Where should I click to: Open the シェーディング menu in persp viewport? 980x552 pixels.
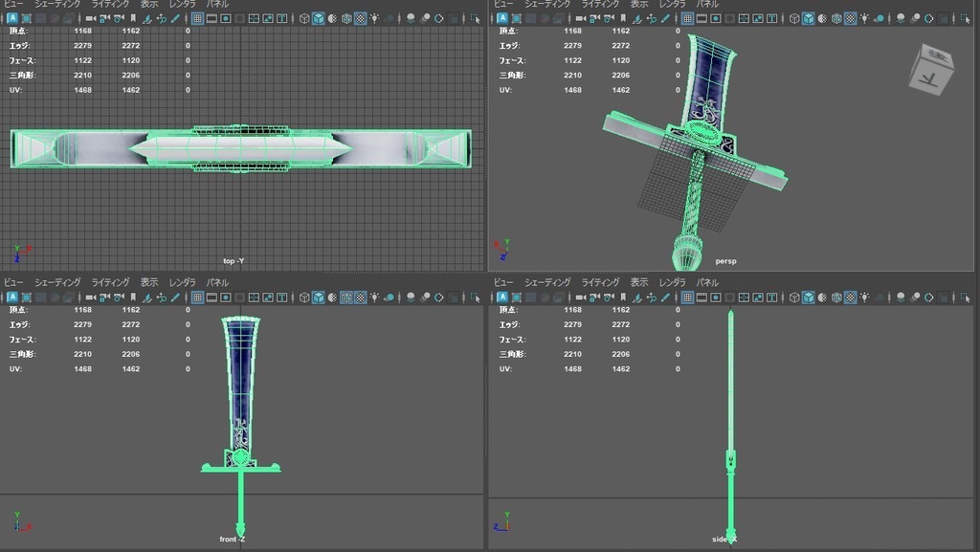point(546,4)
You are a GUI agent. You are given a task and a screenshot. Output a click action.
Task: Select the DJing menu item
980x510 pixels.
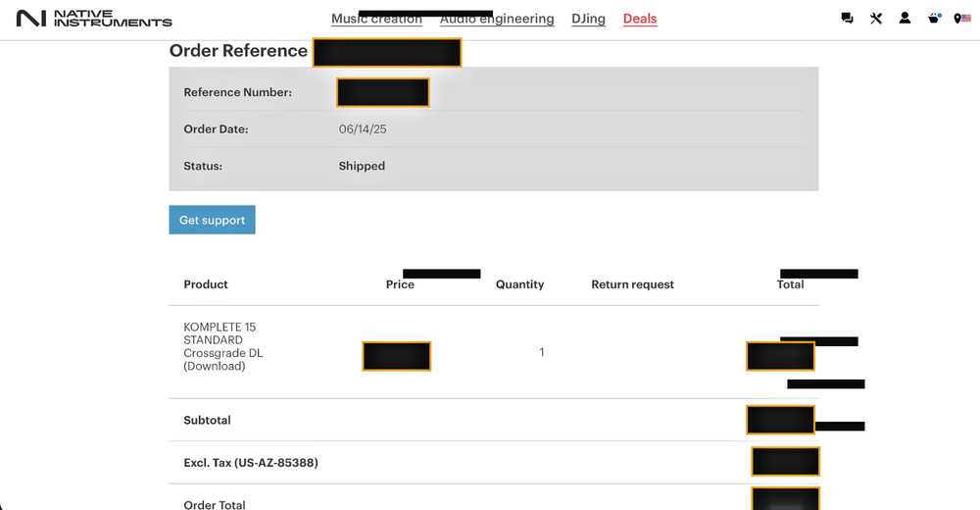pos(588,20)
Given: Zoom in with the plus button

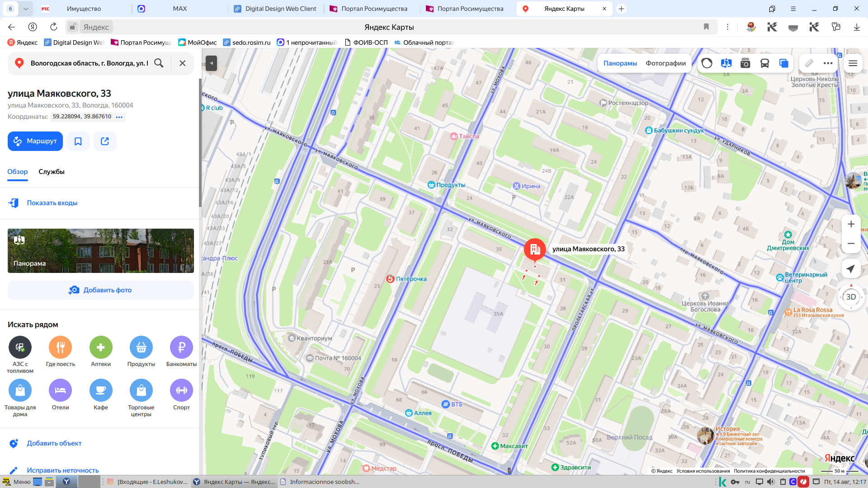Looking at the screenshot, I should click(851, 224).
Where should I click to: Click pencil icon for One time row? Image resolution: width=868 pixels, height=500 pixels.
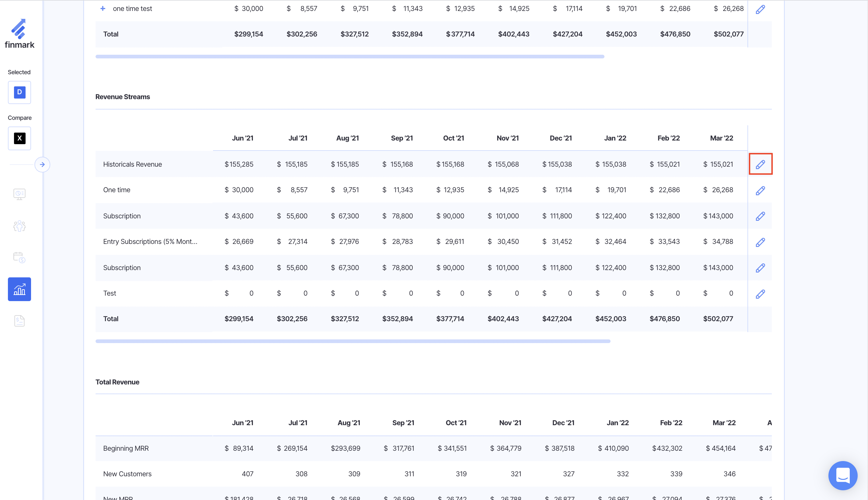(760, 190)
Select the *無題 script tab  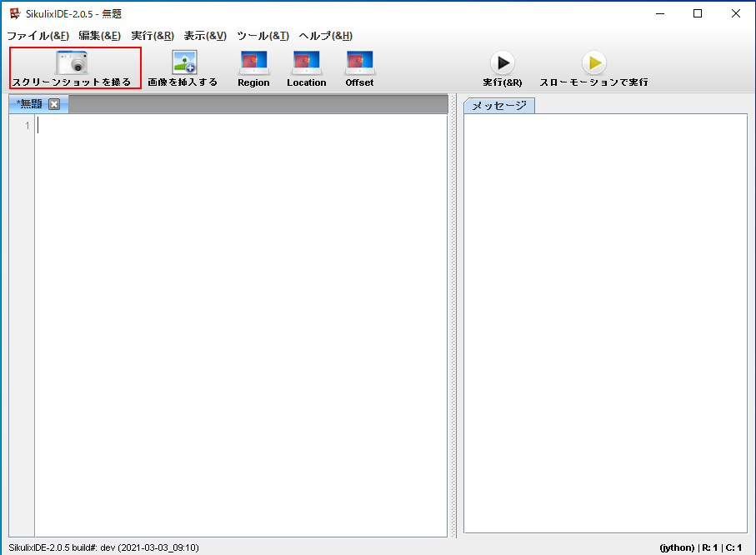click(x=30, y=104)
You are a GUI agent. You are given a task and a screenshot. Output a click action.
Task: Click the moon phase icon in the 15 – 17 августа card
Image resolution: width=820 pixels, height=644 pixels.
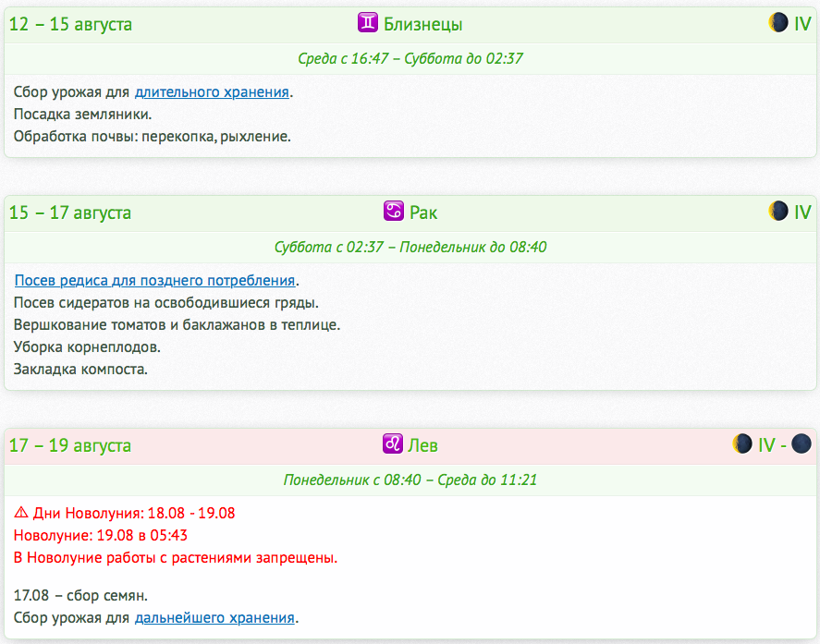(778, 212)
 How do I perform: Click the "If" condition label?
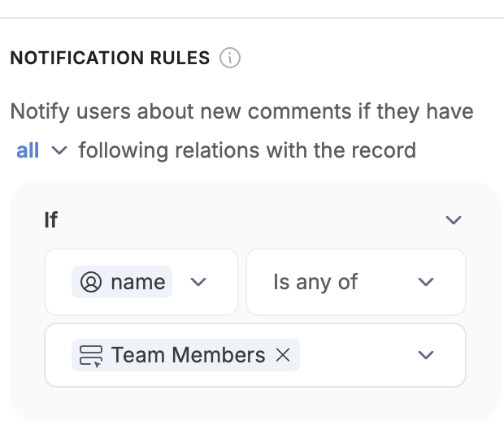pyautogui.click(x=51, y=220)
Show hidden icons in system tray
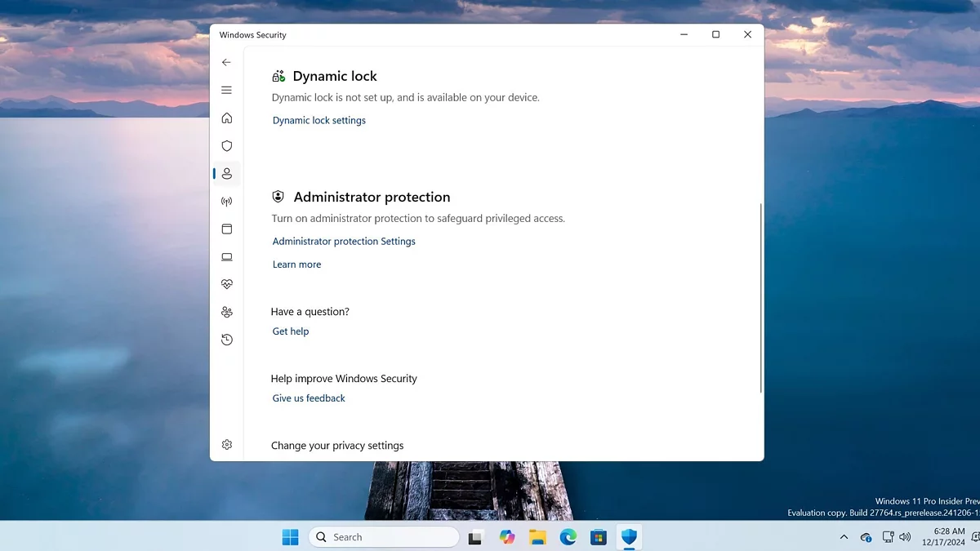The image size is (980, 551). pos(844,537)
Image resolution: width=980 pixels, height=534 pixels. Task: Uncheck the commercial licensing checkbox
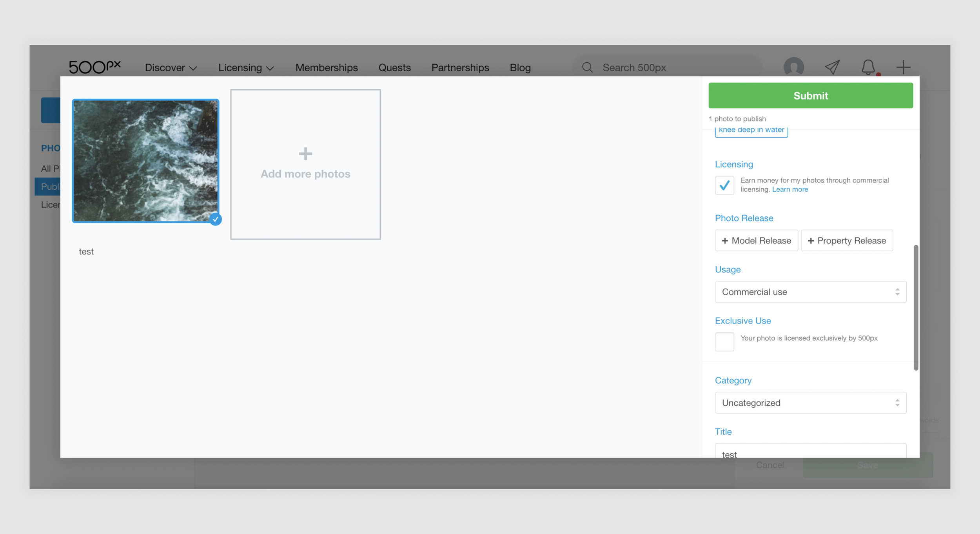point(724,185)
******
▶ EXERCISE AIM
Rewrite the rows as a JSON list of strings, one string per line, from the line that contains "How do I perform: Click" through the last line of the rows. Skip blank lines and leave the pictures out.

▶ PROBLEM SOLUTION
[
  " How do I perform: Click the \"If\" condition label?",
  "pyautogui.click(x=51, y=220)",
  "Show hidden icons in system tray",
  "The image size is (980, 551). pos(844,537)",
  "Image resolution: width=980 pixels, height=534 pixels. Task: Uncheck the commercial licensing checkbox",
  "point(724,185)"
]